Question

Two fair dice are thrown. The numbers on them are taken as \(\lambda\) and \(\mu\), and a system of linear equations
\(x+y+z=5\)
\(x+2y+3z=\mu\)
\(x+3y+\lambda z=1\)
is constructed. If p is the probability that the system has a unique solution and q is the probability that the system has no solution, then :

• A. \(p = \frac{1}{6}\) and \(q = \frac{1}{36}\)
• B. \(p = \frac{5}{6}\) and \(q = \frac{1}{36}\)
• C. \(p = \frac{1}{6}\) and \(q = \frac{5}{36}\)
• D. \(p = \frac{5}{6}\) and \(q = \frac{5}{36}\)

Hint:

For problems involving systems of equations and probability, first establish the algebraic conditions on the parameters using determinants. Then, translate these conditions into counting the number of favorable outcomes based on the constraints (like dice rolls).

Answer 1

The Correct Option is D

Step 1: Understanding the Question 
We are given a system of linear equations with parameters \(\lambda\) and \(\mu\) determined by rolling two dice. We need to find the probabilities of the system having a unique solution (\(p\)) and no solution (\(q\)). 

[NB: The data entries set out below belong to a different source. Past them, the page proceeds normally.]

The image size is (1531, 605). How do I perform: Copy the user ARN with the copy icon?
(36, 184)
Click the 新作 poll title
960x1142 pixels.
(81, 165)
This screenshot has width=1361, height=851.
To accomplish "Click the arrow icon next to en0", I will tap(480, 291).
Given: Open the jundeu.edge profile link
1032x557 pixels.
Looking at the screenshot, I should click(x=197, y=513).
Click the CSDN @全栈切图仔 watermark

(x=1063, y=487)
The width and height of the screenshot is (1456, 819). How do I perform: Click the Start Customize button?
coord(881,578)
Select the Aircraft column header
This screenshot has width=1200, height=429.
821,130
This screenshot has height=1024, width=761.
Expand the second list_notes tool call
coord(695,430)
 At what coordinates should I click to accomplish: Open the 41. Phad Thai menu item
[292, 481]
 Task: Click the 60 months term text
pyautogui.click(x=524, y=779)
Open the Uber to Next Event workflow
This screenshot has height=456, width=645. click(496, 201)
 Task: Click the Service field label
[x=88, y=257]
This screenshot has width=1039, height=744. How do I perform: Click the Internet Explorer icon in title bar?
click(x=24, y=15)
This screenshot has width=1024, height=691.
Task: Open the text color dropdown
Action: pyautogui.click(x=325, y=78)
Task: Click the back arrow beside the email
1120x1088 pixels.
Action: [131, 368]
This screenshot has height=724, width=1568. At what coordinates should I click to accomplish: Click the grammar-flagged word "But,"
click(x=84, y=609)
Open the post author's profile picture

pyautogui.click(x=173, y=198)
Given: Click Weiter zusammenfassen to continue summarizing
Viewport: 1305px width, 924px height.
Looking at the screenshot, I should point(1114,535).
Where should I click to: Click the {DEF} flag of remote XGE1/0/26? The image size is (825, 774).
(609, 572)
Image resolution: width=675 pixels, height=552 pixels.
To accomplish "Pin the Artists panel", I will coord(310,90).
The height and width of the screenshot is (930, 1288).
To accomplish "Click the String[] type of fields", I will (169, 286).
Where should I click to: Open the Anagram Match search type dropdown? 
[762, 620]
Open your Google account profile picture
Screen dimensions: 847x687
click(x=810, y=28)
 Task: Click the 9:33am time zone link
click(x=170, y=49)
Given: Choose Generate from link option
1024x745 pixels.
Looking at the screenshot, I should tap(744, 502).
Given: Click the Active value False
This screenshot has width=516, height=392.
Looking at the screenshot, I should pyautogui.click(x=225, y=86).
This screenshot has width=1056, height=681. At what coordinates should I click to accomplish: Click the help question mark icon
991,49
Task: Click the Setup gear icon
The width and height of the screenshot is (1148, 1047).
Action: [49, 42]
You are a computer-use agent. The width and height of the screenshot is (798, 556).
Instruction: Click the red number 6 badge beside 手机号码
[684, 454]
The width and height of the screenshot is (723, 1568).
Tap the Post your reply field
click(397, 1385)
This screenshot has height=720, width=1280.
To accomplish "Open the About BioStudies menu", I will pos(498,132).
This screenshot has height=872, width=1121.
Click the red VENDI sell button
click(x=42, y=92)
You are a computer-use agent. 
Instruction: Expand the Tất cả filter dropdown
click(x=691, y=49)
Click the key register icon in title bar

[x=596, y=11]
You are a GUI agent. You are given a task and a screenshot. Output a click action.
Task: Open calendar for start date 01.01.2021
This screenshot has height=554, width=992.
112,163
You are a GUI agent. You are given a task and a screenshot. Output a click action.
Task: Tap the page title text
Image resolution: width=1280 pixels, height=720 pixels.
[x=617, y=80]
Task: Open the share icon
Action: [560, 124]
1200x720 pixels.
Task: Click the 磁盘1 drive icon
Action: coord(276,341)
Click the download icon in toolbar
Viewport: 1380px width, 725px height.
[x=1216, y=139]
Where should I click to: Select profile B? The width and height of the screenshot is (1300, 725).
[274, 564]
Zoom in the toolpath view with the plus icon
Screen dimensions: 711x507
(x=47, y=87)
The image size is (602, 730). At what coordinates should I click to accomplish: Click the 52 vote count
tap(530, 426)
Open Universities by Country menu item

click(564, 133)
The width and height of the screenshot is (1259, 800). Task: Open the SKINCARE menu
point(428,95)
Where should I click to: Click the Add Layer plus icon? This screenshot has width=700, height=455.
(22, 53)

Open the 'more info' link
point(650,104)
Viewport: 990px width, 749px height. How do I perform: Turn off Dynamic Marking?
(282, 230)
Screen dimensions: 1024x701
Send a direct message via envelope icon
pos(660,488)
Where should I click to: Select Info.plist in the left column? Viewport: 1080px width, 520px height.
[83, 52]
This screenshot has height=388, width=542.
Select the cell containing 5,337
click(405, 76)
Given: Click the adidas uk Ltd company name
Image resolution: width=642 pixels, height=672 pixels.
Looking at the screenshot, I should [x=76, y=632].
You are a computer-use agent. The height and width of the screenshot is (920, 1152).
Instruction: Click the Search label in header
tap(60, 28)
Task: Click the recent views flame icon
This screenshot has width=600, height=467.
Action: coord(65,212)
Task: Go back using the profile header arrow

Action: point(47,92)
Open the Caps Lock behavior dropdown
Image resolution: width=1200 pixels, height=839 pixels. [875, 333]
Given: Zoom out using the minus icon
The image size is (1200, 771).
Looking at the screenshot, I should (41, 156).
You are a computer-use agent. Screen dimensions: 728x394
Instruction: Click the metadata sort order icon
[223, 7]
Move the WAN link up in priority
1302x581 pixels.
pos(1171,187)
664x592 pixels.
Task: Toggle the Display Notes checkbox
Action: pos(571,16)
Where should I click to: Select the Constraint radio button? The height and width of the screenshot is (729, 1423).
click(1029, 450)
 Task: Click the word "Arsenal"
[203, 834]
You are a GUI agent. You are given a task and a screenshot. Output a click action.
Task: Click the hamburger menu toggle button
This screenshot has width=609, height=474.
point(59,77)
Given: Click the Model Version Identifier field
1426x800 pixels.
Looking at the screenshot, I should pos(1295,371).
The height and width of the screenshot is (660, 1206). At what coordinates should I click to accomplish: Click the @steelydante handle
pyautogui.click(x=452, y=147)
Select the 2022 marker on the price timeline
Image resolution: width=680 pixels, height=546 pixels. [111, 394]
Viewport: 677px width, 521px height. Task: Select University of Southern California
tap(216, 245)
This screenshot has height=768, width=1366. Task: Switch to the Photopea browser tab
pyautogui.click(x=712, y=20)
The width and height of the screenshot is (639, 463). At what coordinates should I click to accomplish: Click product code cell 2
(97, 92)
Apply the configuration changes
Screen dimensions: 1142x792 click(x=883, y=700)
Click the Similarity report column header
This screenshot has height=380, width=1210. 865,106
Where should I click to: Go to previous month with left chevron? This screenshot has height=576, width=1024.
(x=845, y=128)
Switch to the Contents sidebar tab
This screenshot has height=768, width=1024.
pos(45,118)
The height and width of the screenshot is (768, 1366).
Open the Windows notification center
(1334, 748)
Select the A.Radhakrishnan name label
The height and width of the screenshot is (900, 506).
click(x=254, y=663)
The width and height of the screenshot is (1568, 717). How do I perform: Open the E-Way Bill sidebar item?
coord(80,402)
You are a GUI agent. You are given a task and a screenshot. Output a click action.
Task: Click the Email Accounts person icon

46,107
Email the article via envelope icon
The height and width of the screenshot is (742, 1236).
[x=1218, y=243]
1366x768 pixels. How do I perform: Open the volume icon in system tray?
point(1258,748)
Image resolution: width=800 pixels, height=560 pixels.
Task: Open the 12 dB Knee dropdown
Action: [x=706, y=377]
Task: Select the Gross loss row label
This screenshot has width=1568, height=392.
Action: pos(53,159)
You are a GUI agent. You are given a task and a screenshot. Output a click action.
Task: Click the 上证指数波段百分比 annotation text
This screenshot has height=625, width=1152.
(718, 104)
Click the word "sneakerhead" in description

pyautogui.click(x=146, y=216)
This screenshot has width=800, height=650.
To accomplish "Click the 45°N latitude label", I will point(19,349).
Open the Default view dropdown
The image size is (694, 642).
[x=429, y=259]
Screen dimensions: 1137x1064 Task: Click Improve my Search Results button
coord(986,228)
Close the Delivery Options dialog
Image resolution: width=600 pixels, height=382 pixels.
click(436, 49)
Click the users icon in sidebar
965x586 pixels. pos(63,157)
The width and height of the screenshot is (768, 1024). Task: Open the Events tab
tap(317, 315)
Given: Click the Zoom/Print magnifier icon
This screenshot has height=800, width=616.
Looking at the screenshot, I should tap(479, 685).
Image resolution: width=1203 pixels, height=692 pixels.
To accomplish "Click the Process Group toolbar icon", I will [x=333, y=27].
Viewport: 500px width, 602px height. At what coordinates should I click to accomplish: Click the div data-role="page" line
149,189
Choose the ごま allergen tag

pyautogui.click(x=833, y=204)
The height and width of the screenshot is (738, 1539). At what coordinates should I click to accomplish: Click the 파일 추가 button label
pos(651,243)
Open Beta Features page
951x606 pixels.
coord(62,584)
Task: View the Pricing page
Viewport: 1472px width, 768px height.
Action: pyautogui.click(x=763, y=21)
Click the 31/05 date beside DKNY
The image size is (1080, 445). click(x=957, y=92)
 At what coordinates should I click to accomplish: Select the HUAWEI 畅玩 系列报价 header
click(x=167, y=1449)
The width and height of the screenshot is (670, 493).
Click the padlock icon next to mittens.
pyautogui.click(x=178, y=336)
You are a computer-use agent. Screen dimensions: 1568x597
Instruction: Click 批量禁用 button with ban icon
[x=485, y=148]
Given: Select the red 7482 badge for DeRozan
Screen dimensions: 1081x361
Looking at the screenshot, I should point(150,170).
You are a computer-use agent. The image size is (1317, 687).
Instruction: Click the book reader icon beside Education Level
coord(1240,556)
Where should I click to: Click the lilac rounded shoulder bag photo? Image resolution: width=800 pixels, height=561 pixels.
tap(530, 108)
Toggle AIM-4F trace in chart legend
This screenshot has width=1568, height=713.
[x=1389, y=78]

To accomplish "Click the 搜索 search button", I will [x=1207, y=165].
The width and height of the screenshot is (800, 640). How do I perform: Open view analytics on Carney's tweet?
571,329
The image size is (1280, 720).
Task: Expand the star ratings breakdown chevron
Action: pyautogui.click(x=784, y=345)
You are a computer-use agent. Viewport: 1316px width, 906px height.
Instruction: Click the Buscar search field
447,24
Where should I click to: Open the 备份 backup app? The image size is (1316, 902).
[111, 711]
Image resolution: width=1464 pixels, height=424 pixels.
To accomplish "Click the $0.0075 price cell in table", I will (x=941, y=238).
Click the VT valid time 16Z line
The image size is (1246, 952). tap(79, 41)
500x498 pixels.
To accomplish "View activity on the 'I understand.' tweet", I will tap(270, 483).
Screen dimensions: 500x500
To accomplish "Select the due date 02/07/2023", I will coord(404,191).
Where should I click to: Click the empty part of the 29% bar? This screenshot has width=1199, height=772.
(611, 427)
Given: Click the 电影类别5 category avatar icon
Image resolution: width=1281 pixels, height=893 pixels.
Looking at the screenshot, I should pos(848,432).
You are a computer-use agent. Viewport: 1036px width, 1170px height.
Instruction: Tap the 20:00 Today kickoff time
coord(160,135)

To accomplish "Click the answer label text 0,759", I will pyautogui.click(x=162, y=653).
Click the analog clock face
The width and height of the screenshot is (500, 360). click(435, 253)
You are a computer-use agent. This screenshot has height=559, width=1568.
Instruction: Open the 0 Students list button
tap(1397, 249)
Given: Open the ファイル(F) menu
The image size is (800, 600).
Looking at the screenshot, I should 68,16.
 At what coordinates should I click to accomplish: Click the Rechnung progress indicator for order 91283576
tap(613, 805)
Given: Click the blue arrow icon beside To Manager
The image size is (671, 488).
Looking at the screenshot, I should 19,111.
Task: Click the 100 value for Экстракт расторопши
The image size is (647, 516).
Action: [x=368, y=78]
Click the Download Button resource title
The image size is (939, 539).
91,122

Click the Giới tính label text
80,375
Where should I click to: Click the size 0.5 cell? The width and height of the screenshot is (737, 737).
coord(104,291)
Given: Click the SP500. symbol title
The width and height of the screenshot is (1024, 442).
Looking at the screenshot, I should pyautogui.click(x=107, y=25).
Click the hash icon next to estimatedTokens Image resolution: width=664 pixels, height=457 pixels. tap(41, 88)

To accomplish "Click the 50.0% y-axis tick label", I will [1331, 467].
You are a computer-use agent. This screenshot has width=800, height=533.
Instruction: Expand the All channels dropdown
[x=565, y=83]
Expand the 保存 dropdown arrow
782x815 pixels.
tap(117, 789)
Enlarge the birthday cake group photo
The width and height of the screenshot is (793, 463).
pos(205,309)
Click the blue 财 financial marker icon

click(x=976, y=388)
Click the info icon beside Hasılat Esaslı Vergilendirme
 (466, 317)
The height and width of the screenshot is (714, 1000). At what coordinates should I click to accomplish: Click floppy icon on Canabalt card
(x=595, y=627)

Step 2: Key Formula or Approach 
The nature of the solution of a system of linear equations \(AX=B\) is determined by the determinant of the coefficient matrix, \(D = \det(A)\), and the determinants \(D_x, D_y, D_z\).

Unique Solution: \(D \neq 0\).
No Solution: \(D = 0\) and at least one of \(D_x, D_y, D_z\) is non-zero.
Infinite Solutions: \(D = D_x = D_y = D_z = 0\).

Step 3: Detailed Explanation 
Calculate the determinant D: 
 

\[ D = \begin{vmatrix} 1 & 1 & 1 \\ 1 & 2 & 3 \\ 1 & 3 & \lambda \end{vmatrix} = 1(2\lambda - 9) - 1(\lambda - 3) + 1(3 - 2) = 2\lambda - 9 - \lambda + 3 + 1 = \lambda - 5 \]

Calculate Probability p (Unique Solution): 
For a unique solution, \(D \neq 0\), which means \(\lambda - 5 \neq 0\), so \(\lambda \neq 5\).
Since \(\lambda\) is the outcome of a fair die, \(\lambda \in \{1, 2, 3, 4, 5, 6\}\).
The favorable outcomes for \(\lambda\) are \{1, 2, 3, 4, 6\}. There are 5 favorable outcomes.
The value of \(\mu\) can be anything. Total outcomes for rolling two dice = \(6 \times 6 = 36\). Favorable outcomes = \(5 \times 6 = 30\).
 

\[ p = P(\lambda \neq 5) = \frac{30}{36} = \frac{5}{6} \]

Calculate Probability q (No Solution): 
For no solution, we need \(D = 0\), which means \(\lambda = 5\).
Additionally, at least one of \(D_x, D_y, D_z\) must be non-zero. Let's calculate \(D_z\).
 

\[ D_z = \begin{vmatrix} 1 & 1 & 5 \\ 1 & 2 & \mu \\ 1 & 3 & 1 \end{vmatrix} = 1(2 - 3\mu) - 1(1 - \mu) + 5(3 - 2) = 2 - 3\mu - 1 + \mu + 5 = 6 - 2\mu \]

For no solution, we need \(D=0\) and \(D_z \neq 0\). \(\lambda = 5\) and \(6 - 2\mu \neq 0 \implies 2\mu \neq 6 \implies \mu \neq 3\).
So, the condition for no solution is \(\lambda = 5\) and \(\mu \neq 3\).
\(\mu\) can be 1, 2, 4, 5, 6. There are 5 favorable values for \(\mu\).
The favorable pairs \((\lambda, \mu)\) are (5,1), (5,2), (5,4), (5,5), (5,6). There are 5 such pairs.
Total possible pairs = 36.
 

\[ q = \frac{5}{36} \]

Step 4: Final Answer 
The probabilities are \(p = \frac{5}{6}\) and \(q = \frac{5}{36}\).